[PAGE]

___

Calculating the square roots of the lengths was a step introduced by the authors without mathematical justification at that stage. Later, links were made between this move and the simple pendulum equation. In addition, its relevance to the Tasmanian senior secondary subject, Mathematics Applied, was highlighted. Mathematics Applied includes a unit on algebraic modelling that covers transformations of a range of non-linear functions including various exponential functions. The situation also illustrates the need that sometimes arises to ask students to do something without knowing why, relying on them having sufficient trust in the process and ultimate end to remain engaged. Nevertheless, we believe it was important that the mathematical reason was evident not too long afterward. The need for this step also highlighted the importance of mathematical knowledge at crucial junctures in an investigation.

Combining all four datasets resulted in the graphs shown in Figure 5 for period versus length and period versus square root of length. The three circled points in each case relate to the data shown in the right-hand side of each of Figures 3 and 4 that were obtained from one particular pair of teachers. Without these three points the shapes of the graphs are more clearly as expected. TinkerPlots has a 'Hide selected cases' function which allows the cases such as these to be hidden and unhidden to clearly demonstrate the effect on the graph. When hidden, the graphs are as expected--i.e., a flattening curve for period versus length on the left and a straight line for period versus square root of length on the right.

Exploring the relationship in greater depth

Figure 6 shows the plots of the combined data sets without the three problematic data points (circled in Figure 5). At this stage it would be possible to calculate the equation of the line of best fit for period versus square root length in the form

period = constant x square root of length

where the constant is the slope of the best fit line. As shown in Figure 6 the slope (rise/ run) is approximately 2.05/10 = 0.205. This means that for these data, the period is equal to approximately 0.205 x the square root of the length, or T = 0.205[square root of L] where T is the period in seconds and L is the length in centimetres.

An Internet search for "pendulum equation" led to the discovery that the equation for calculating the period T in seconds of a simple pendulum for small amplitude swings is

T = 2[Pi][square root of L/G]

where L is the length of the pendulum in metres, and g is the acceleration due to gravity (~9.8 [ms.sup.-2]). There is a lot to unpack here. First, the teachers had measured the periods of their pendulums in seconds but the lengths were not in metres; rather they were in centimetres. Effectively, our length measures were 100 times what they should be to make the equation work. Alternatively, we could adjust the equation to reflect lengths in centimetres. It would be

T = 2[Pi][square root of L/100g]

Taking the square root of 100 allows the equation to be written as

T = [2[Pi]/10[square root of g]][square root of L]

We know [square root of g] = 9.8 [approximately equal to] 3.13 so the equation becomes

T = [2[Pi]/31.3][square root of L]

which is the same as T = 0.201[square root of L] where T is in seconds and L is in centimetres. This is very close to the experimental value that was obtained. The algebraic manipulation required here to establish the reasonableness of the experimentally derived equation by comparison with the standard form of the simple pendulum equation would only be appropriate for upper secondary students. As was the case for the teachers in this activity, it is likely that many students would need careful assistance to work through the steps meaningfully.

The second issue is why did three of the results (the ones circled in Figure 5 and excluded from Figure 6) not fit the line? One way to examine this would be to consider the data table that corresponds to Figure 6. The data table is shown in Figure 7 with the three cases hidden in Figure 6 enclosed in the rectangle. An additional column, headed calculated_period has also been added. The figures in that column are the results of the formula, T = 0.20l[square root of L]. Comparing the period and calculated period for these three cases shows that in each case the period is about half the value that it 'should' be. It seems likely that the pair of teachers who obtained these results timed only half a full period. When doubled and included, the graph of period versus square root of length (Figure 8) is the result. The three cases are highlighted and fit the line reasonably well.

___

[THINGS TO DO]
1 – Using the pendulum passage, decide whether each statement agrees with it: (a) the slope of the best fit line was about 0.205; (b) the teachers recorded pendulum lengths in metres; (c) the three circled periods were about twice what they should have been. For each, answer yes or no and quote the deciding words.
2 – Transcribe the part of the pendulum passage starting with "Figure 6 shows" and going on through "length in centimetres.".

[DATA EXTRACT]
___

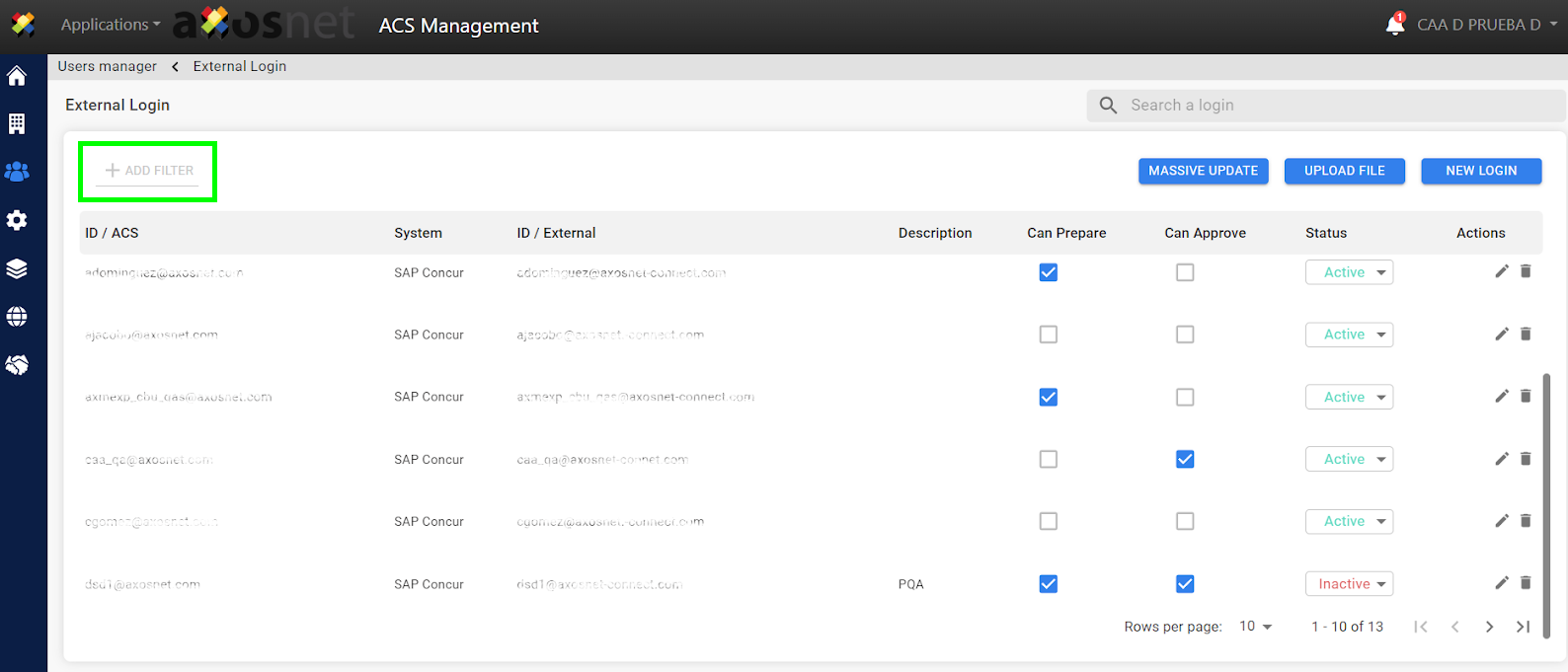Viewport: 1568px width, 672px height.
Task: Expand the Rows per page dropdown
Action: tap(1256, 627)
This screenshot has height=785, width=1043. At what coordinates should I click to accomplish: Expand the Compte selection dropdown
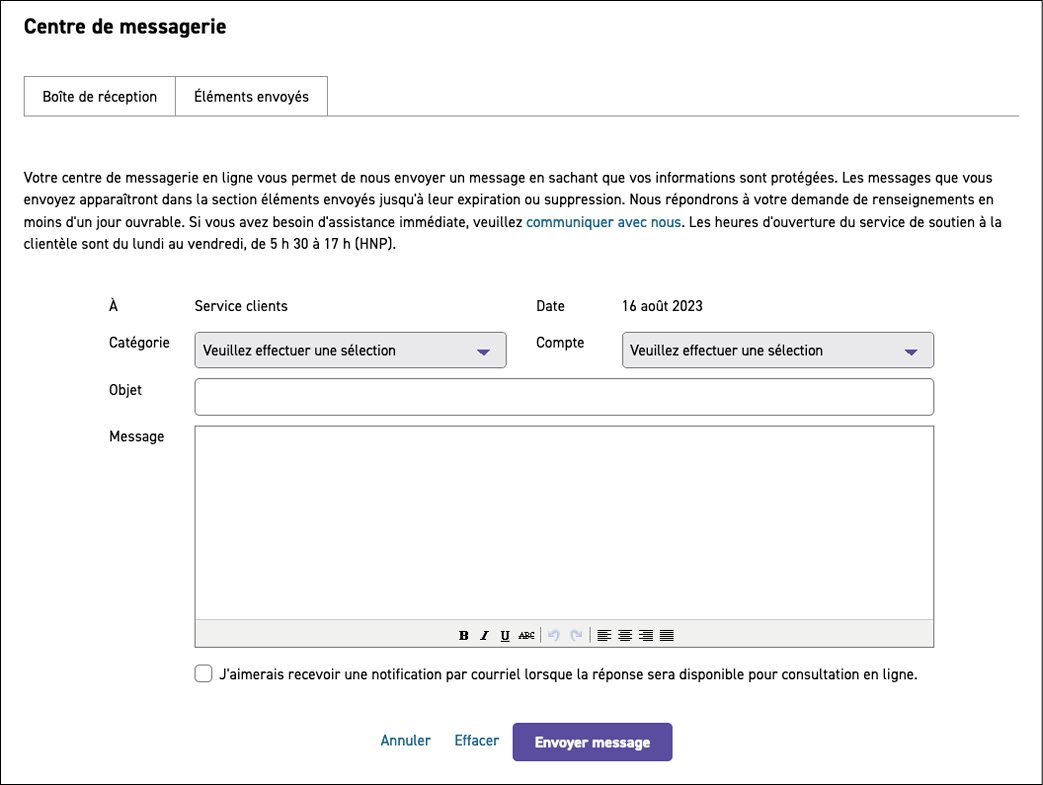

___

[WRITTEN ANSWERS]
1 –
(a) Yes: "the slope (rise/ run) is approximately 2.05/10 = 0.205"
(b) No: "the lengths were not in metres; rather they were in centimetres"
(c) No: "in each case the period is about half the value that it 'should' be"

2 –
Figure 6 shows the plots of the combined data sets without the three problematic data points (circled in Figure 5). At this stage it would be possible to calculate the equation of the line of best fit for period versus square root length in the form

period = constant x square root of length

where the constant is the slope of the best fit line. As shown in Figure 6 the slope (rise/ run) is approximately 2.05/10 = 0.205. This means that for these data, the period is equal to approximately 0.205 x the square root of the length, or T = 0.205[square root of L] where T is the period in seconds and L is the length in centimetres.